Syria’s Christian leaders warn of an exodus on the scale of Iraq, where the 1.5 million-strong community that lived there before the first Gulf conflict is now down to as little as a tenth of its former size.

The threat to towns such as Izraa will be uppermost in the mind of the Pope during his visit to Turkey, which begins next Friday, amid warnings from Christian leaders that their religion might soon lose its foothold in the region where it was born.

Looking around his 1,500-year-old church, Mr Hanout warned: “In this land the Word started. And if you delete the Word here, then Christianity across the world will have no future.”

Evidence of the Church’s heritage is everywhere in Izraa’s narrow streets. Across from St Elias’s, lies the chapel of St George, an octagonal stone building said to be one of the oldest churches in the world. Dating to AD 515, it was originally converted from a pagan temple. An inscription on its lintel reads: “Hymns of cherubs replaced sacrifices offered to idols and God settles here in peace, where people used to anger him.”
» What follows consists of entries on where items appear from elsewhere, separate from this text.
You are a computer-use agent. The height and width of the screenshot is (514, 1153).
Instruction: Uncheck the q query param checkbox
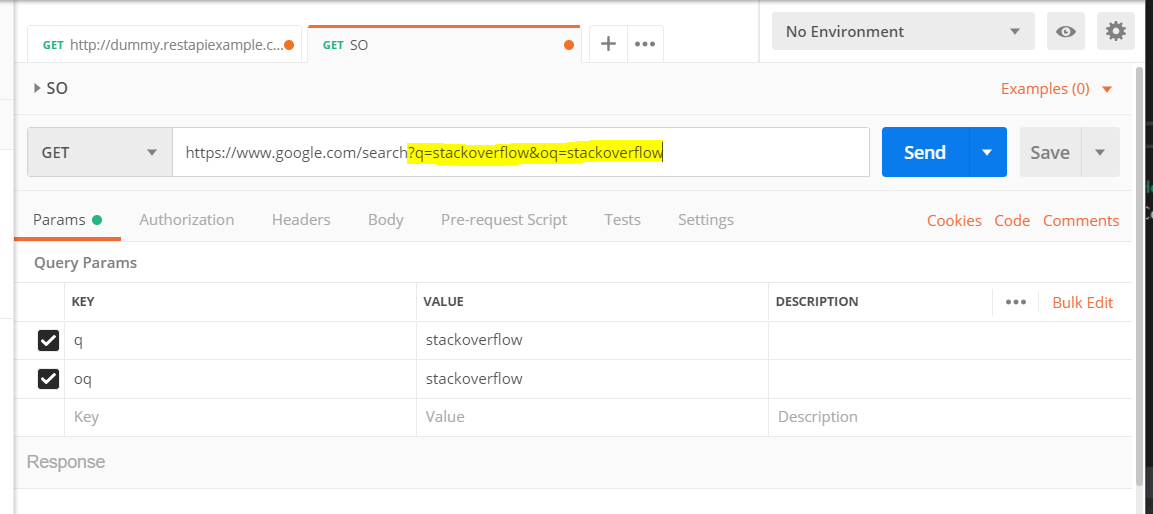pyautogui.click(x=48, y=341)
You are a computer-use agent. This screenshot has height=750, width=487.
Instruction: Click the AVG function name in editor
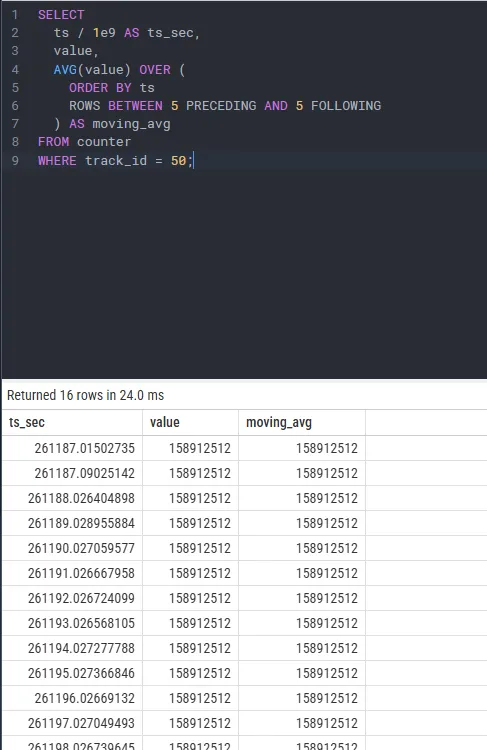click(x=65, y=70)
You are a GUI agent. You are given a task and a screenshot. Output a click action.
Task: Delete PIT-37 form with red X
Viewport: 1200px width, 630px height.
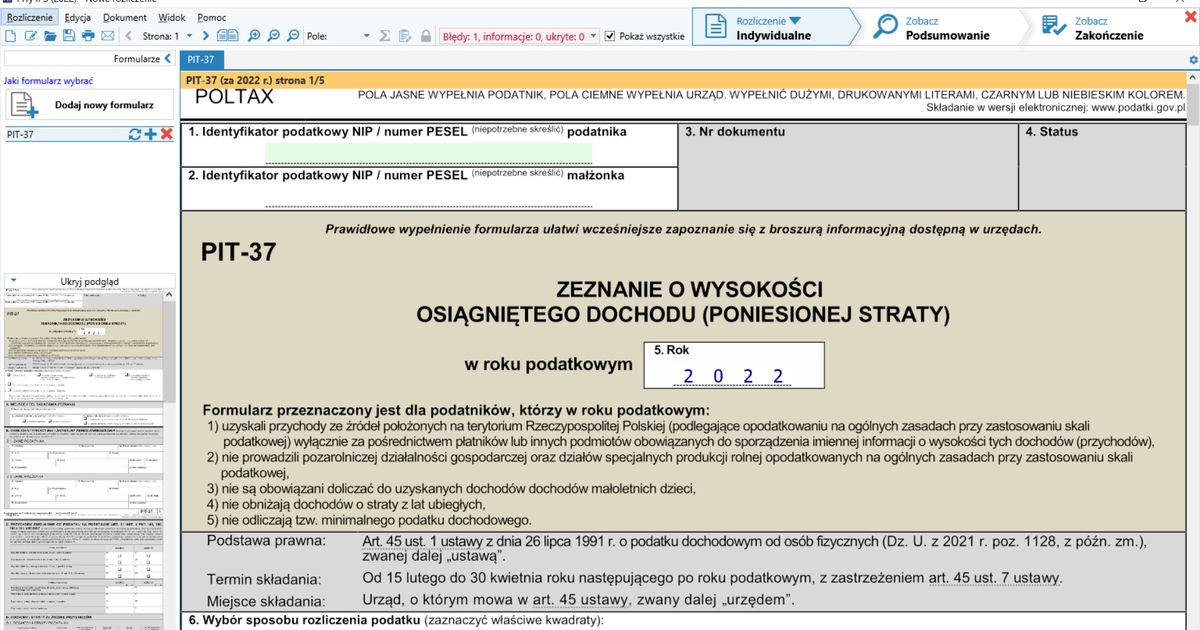pyautogui.click(x=166, y=133)
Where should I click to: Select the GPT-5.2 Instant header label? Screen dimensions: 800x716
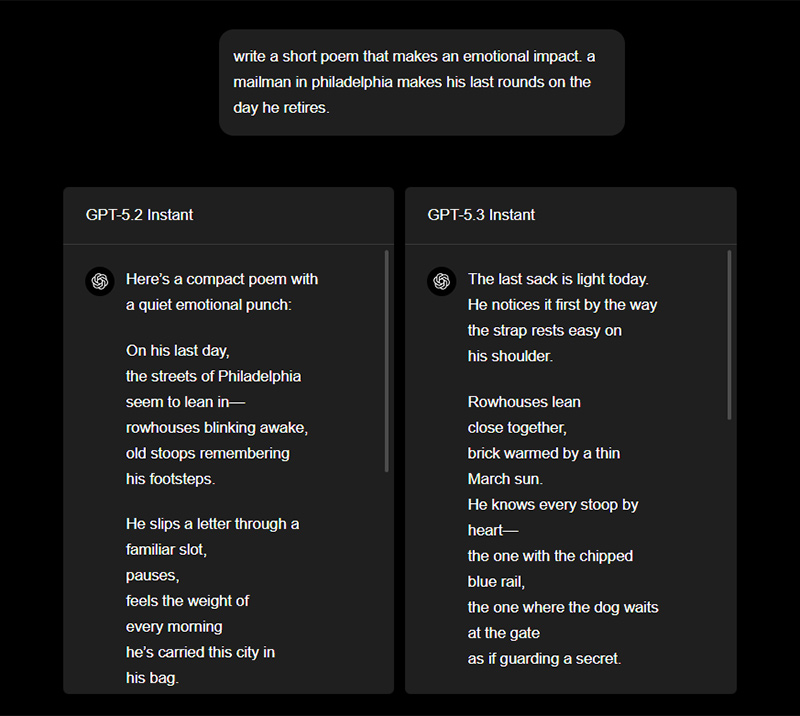(140, 215)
Today, Izraa remains a mixed town of Christians and Muslims. In early 2011, when the uprising in Syria was defined by popular protests rather than war, a small number of Christians had welcomed the calls for regime change. That changed when the Islamists began to dominate the rebel ranks. “Nobody wants these men to advance,” said one resident, who asked not to be named. “They are frightened of their town being overrun by Islamists.”

Instead, Izraa’s Christians have sought solace in the government’s defences, and increasingly blame the West for their suffering.

Mrs Azam said: “When evil comes you have to defend your country. We love our government, just as we love our country.”

The picture in Izraa is one repeated across other Christian pockets of Syria. Christian homes in Deir Ezzour, Raqqa, and in Hassakeh, home to the Syriac Christians, the oldest denomination on earth, are all devoid of their inhabitants. From Homs too, a major Christian stronghold, many have left.

Some Christians initially remained in the town of Ghassaniyeh in northern Latakia province when it first fell to the rebels in mid-2012. A few weeks later, Islamist extremists took control of the terrain. Christian men were kidnapped, captured or forced to flee. They desecrated the church, ransacked homes and murdered the priest.

Even in Bab Touma, the Christian quarter in the old city of Damascus, residents told The Sunday Telegraph they were looking to leave.

Eva Astefan, 43, said she applied to the United Nations for asylum after her 14-year-old daughter, Adel, was shot and killed by a rebel sniper in 2012. The family had been driving back to Damascus after attending the Feast of the Holy Cross in nearby Maaloula, when a hail of bullets pierced their vehicle, one entering her daughter’s skull. Mrs Astefan’s nephew, Joseph Haroun, 29, said: “It’s our country and we love it, but we feel we have little choice. The terrorists [a reference to the opposition rebels] kidnap and kill our men and dangle the holy cross over their bodies.”

It is precisely because al-Qaeda is weak in the south of Syria, that the West and its allies have concentrated on sending weapons to rebels in this area.

Residents from other sects have been able to return to their homes, even when they are in rebel control, but Christians fear that if they leave and their town is then captured by the opposition – even one led by Western-trained groups – they will never be able to return.

So, they put their hopes in the Syrian military now protecting the town. At the main entrance are sandbagged army checkpoints, plastered with posters of Assad. Military vehicles, laden with weapons, drive full-pelt across the intersection down the road that marks the beginning of the front line.

In Izraa, shop fronts have been painted in the Syrian flag to rouse nationalist fervour, the graffiti of past anti-government protests has been scrubbed out or painted over.

Instead, the sense is of having been abandoned by other “Christian nations” such as America and Britain, no matter what the promises of their leaders.

As another priest in Izraa, who asked not to be named, put it: “Please tell Mr Cameron, we don’t seek any help or donations, but please, equally, stop arming terrorists.”